9. Audio decoder for decoding an encoded signal, the encoded signal comprising a first encoded signal, a second encoded signal, an indication indicating the first encoded signal and the second encoded signal, and a time/frequency resolution information to be used for decoding the first encoded signal and the second encoded audio signal, comprising: a first decoding branch for decoding the first encoded signal using a first controllable frequency/time converter, the first controllable frequency/time converter being configured for being controlled using the time/frequency resolution information for the first encoded signal to acquire a first decoded signal; a second decoding branch for decoding the second encoded signal using a second controllable frequency/time converter, the second controllable frequency/time converter being configured for being controlled using the time/frequency resolution information for the second encoded signal; a controller for controlling the first frequency/time converter and the second frequency/time converter using the time/frequency resolution information; a domain converter for generating a synthesis signal using the second decoded signal; and a combiner for combining the first decoded signal and the synthesis signal to acquire a decoded audio signal, wherein the controller is configured for controlling the first frequency/time converter and the second frequency/time converter so that, for the first frequency/time converter the time/frequency resolution is selected from a plurality of different window lengths, the different window lengths being at least two of 2304, 2048, 256, 1920, 2160, 240 samples, or is selected from a plurality of different transform lengths, the different transform lengths comprising at least two of the group comprising 1152, 1024,1080, 960, 128, 120 coefficients per transform block, or for the second frequency/time converter the time/frequency resolution is selected as one of a plurality of different window lengths, the plurality of different window lengths being at least two of 640, 1152, 2304, 512, 1024 or 2048 samples, or is selected from a plurality of different transform lengths, the different transform lengths comprising at least two of the group comprising 320, 576, 1152, 256, 512, 1024 spectral coefficients per transform block.

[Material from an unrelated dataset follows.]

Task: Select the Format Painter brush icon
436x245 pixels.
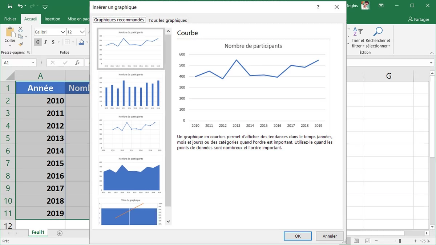Action: (x=20, y=44)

10. Audio decoder in accordance with claim 9 , in which the second decoding branch comprises a first inverse processing branch for inverse processing a first processed signal being additionally comprised in the encoded signal to acquire a first inverse processed signal; wherein the second controllable frequency/time converter is located in a second inverse processing branch configured for inverse processing the second encoded signal in a domain identical to the domain of the first inverse processed signal to acquire a second inverse processed signal; a further combiner for combining the first inverse processed signal and the second inverse processed signal to acquire a combined signal; and wherein the combined signal is input into the combiner.

11. Audio decoder in accordance with claim 9 , in which the first frequency/time converter and the second frequency/time converter are time domain aliasing cancellation converters comprising an overlap/add unit for canceling a time-domain aliasing comprised in the first encoded signal and the second encoded signal.

12. Audio decoder in accordance with claim 9 , in which the encoded signal comprises coding mode information identifying, whether an encoded signal is the first encoded signal and the second encoded signal, and wherein the decoder further comprises an input interface for interpreting the coding mode information to determine, whether the encoded signal is to be fed either into the first decoding branch or into the second decoding branch.

13. Audio decoder in accordance with claim 9 , in which the first encoded signal is arithmetically encoded, and wherein the first coding branch comprises an arithmetic decoder.

14. Audio decoder in accordance with claim 9 , in which the first coding branch comprises a dequantizer comprising a non-uniform dequantization characteristic for canceling a result of a non-uniform quantization applied when generating the first encoded signal, wherein the second coding branch comprises a dequantizer using the different dequantization characteristic.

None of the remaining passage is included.